TASK DESCRIPTION: Everything from the line containing "RÉSINES : REVÊTEMENT" through the last line of the records must be returned verbatim, and nothing outside that range.

*** Begin section ***

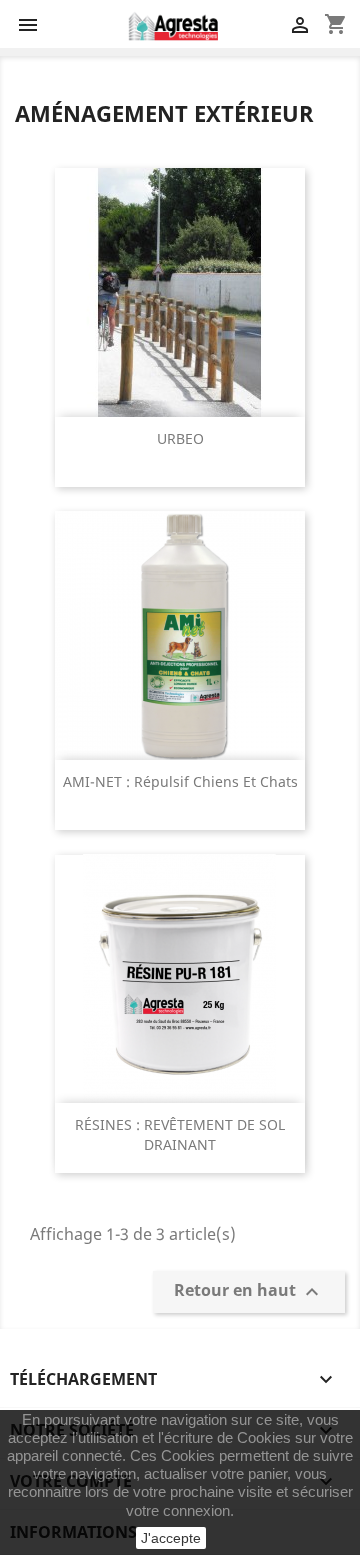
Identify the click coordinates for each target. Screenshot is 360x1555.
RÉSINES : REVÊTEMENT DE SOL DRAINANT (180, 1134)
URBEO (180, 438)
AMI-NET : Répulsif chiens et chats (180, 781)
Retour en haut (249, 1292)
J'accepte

*** End section ***

REPLY TO THE TASK:
RÉSINES : REVÊTEMENT DE SOL DRAINANT (180, 1134)
URBEO (180, 438)
AMI-NET : Répulsif chiens et chats (180, 781)
Retour en haut (249, 1292)
J'accepte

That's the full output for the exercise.